= ASSIGNED TASK =
Each line of the data needs to be transcribed exactly.

(Dataset records)
........

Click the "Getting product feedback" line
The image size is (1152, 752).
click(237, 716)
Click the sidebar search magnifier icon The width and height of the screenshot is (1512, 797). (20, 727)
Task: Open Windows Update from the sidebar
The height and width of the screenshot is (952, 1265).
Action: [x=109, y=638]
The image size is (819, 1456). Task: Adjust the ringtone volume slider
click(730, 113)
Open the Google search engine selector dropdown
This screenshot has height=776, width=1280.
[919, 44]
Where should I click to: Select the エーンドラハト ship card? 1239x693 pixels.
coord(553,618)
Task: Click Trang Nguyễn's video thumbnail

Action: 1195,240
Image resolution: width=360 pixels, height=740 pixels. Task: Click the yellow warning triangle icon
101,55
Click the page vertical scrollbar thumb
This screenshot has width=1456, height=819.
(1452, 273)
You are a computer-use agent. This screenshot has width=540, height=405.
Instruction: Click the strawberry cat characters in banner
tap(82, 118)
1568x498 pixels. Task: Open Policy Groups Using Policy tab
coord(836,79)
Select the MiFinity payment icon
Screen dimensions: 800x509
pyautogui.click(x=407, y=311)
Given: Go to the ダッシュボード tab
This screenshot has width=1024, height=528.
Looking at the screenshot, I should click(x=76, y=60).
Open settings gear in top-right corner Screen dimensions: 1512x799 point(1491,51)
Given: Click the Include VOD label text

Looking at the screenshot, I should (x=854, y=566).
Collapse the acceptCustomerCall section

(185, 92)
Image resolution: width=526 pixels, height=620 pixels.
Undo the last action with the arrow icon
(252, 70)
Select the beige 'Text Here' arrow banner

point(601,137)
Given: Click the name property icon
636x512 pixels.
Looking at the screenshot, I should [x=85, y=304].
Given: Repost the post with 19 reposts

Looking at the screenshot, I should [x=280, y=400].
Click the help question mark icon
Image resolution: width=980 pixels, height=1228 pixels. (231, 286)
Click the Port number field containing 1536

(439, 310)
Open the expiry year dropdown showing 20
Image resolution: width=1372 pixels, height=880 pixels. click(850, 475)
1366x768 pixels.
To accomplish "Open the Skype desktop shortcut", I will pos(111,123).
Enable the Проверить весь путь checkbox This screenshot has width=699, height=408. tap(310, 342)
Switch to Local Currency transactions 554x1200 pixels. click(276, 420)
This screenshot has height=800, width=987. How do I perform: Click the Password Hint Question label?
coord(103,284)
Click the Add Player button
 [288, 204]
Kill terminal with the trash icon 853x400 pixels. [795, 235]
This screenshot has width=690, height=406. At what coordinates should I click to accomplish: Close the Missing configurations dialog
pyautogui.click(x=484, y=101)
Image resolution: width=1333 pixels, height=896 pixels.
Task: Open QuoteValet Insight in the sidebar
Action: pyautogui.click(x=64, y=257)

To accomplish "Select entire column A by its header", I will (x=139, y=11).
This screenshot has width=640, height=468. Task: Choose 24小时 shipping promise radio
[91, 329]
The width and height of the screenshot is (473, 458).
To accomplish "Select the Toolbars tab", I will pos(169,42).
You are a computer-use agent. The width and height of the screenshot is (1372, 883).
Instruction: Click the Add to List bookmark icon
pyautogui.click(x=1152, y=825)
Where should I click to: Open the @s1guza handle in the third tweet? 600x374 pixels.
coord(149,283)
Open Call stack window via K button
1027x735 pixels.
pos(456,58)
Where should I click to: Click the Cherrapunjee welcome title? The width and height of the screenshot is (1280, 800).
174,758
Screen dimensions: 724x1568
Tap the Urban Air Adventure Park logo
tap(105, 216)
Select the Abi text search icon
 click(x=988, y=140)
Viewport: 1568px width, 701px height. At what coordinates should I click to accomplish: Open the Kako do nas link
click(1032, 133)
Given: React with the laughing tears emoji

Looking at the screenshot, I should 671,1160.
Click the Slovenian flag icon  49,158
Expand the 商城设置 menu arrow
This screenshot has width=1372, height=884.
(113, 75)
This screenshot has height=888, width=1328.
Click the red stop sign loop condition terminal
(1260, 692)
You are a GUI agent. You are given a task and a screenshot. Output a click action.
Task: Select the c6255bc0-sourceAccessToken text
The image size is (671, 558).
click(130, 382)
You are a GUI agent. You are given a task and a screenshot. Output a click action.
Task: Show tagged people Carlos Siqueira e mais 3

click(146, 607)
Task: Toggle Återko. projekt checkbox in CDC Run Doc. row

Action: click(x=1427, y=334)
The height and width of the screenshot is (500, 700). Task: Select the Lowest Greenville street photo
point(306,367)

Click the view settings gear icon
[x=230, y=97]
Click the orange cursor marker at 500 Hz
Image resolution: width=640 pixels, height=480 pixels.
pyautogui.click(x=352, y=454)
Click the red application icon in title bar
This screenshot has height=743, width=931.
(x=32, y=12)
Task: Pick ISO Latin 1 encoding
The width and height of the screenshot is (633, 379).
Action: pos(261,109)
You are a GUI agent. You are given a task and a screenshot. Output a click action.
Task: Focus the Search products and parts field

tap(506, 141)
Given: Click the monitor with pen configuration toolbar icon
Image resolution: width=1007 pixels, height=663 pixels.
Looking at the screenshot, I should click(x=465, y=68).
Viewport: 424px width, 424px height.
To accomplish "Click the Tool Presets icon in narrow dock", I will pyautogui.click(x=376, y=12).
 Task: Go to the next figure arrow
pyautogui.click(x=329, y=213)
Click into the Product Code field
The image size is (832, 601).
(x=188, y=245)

........

= YOUR RESPONSE =
Click the "Getting product feedback" line
The image size is (1152, 752).
click(237, 716)
Click the sidebar search magnifier icon The width and height of the screenshot is (1512, 797). (20, 727)
Task: Open Windows Update from the sidebar
The height and width of the screenshot is (952, 1265).
Action: [x=109, y=638]
The image size is (819, 1456). Task: Adjust the ringtone volume slider
click(730, 113)
Open the Google search engine selector dropdown
This screenshot has height=776, width=1280.
[919, 44]
Where should I click to: Select the エーンドラハト ship card? 1239x693 pixels.
coord(553,618)
Task: Click Trang Nguyễn's video thumbnail

Action: 1195,240
Image resolution: width=360 pixels, height=740 pixels. Task: Click the yellow warning triangle icon
101,55
Click the page vertical scrollbar thumb
This screenshot has width=1456, height=819.
(1452, 273)
You are a computer-use agent. This screenshot has width=540, height=405.
Instruction: Click the strawberry cat characters in banner
tap(82, 118)
1568x498 pixels. Task: Open Policy Groups Using Policy tab
coord(836,79)
Select the MiFinity payment icon
Screen dimensions: 800x509
pyautogui.click(x=407, y=311)
Given: Go to the ダッシュボード tab
This screenshot has width=1024, height=528.
Looking at the screenshot, I should click(x=76, y=60).
Open settings gear in top-right corner Screen dimensions: 1512x799 point(1491,51)
Given: Click the Include VOD label text

Looking at the screenshot, I should (x=854, y=566).
Collapse the acceptCustomerCall section

(185, 92)
Image resolution: width=526 pixels, height=620 pixels.
Undo the last action with the arrow icon
(252, 70)
Select the beige 'Text Here' arrow banner

point(601,137)
Given: Click the name property icon
636x512 pixels.
Looking at the screenshot, I should [x=85, y=304].
Given: Repost the post with 19 reposts

Looking at the screenshot, I should [x=280, y=400].
Click the help question mark icon
Image resolution: width=980 pixels, height=1228 pixels. (231, 286)
Click the Port number field containing 1536

(439, 310)
Open the expiry year dropdown showing 20
Image resolution: width=1372 pixels, height=880 pixels. click(850, 475)
1366x768 pixels.
To accomplish "Open the Skype desktop shortcut", I will pos(111,123).
Enable the Проверить весь путь checkbox This screenshot has width=699, height=408. tap(310, 342)
Switch to Local Currency transactions 554x1200 pixels. click(276, 420)
This screenshot has height=800, width=987. How do I perform: Click the Password Hint Question label?
coord(103,284)
Click the Add Player button
 [288, 204]
Kill terminal with the trash icon 853x400 pixels. [795, 235]
This screenshot has width=690, height=406. At what coordinates should I click to accomplish: Close the Missing configurations dialog
pyautogui.click(x=484, y=101)
Image resolution: width=1333 pixels, height=896 pixels.
Task: Open QuoteValet Insight in the sidebar
Action: pyautogui.click(x=64, y=257)

To accomplish "Select entire column A by its header", I will (x=139, y=11).
This screenshot has width=640, height=468. Task: Choose 24小时 shipping promise radio
[91, 329]
The width and height of the screenshot is (473, 458).
To accomplish "Select the Toolbars tab", I will pos(169,42).
You are a computer-use agent. The width and height of the screenshot is (1372, 883).
Instruction: Click the Add to List bookmark icon
pyautogui.click(x=1152, y=825)
Where should I click to: Open the @s1guza handle in the third tweet? 600x374 pixels.
coord(149,283)
Open Call stack window via K button
1027x735 pixels.
pos(456,58)
Where should I click to: Click the Cherrapunjee welcome title? The width and height of the screenshot is (1280, 800).
174,758
Screen dimensions: 724x1568
Tap the Urban Air Adventure Park logo
tap(105, 216)
Select the Abi text search icon
 click(x=988, y=140)
Viewport: 1568px width, 701px height. At what coordinates should I click to accomplish: Open the Kako do nas link
click(1032, 133)
Given: React with the laughing tears emoji

Looking at the screenshot, I should 671,1160.
Click the Slovenian flag icon  49,158
Expand the 商城设置 menu arrow
This screenshot has width=1372, height=884.
(113, 75)
This screenshot has height=888, width=1328.
Click the red stop sign loop condition terminal
(1260, 692)
You are a GUI agent. You are given a task and a screenshot. Output a click action.
Task: Select the c6255bc0-sourceAccessToken text
The image size is (671, 558).
click(130, 382)
You are a GUI agent. You are given a task and a screenshot. Output a click action.
Task: Show tagged people Carlos Siqueira e mais 3

click(146, 607)
Task: Toggle Återko. projekt checkbox in CDC Run Doc. row

Action: click(x=1427, y=334)
The height and width of the screenshot is (500, 700). Task: Select the Lowest Greenville street photo
point(306,367)

Click the view settings gear icon
[x=230, y=97]
Click the orange cursor marker at 500 Hz
Image resolution: width=640 pixels, height=480 pixels.
pyautogui.click(x=352, y=454)
Click the red application icon in title bar
This screenshot has height=743, width=931.
(x=32, y=12)
Task: Pick ISO Latin 1 encoding
The width and height of the screenshot is (633, 379).
Action: pos(261,109)
You are a GUI agent. You are given a task and a screenshot. Output a click action.
Task: Focus the Search products and parts field

tap(506, 141)
Given: Click the monitor with pen configuration toolbar icon
Image resolution: width=1007 pixels, height=663 pixels.
Looking at the screenshot, I should click(x=465, y=68).
Viewport: 424px width, 424px height.
To accomplish "Click the Tool Presets icon in narrow dock", I will pyautogui.click(x=376, y=12).
 Task: Go to the next figure arrow
pyautogui.click(x=329, y=213)
Click into the Product Code field
The image size is (832, 601).
(x=188, y=245)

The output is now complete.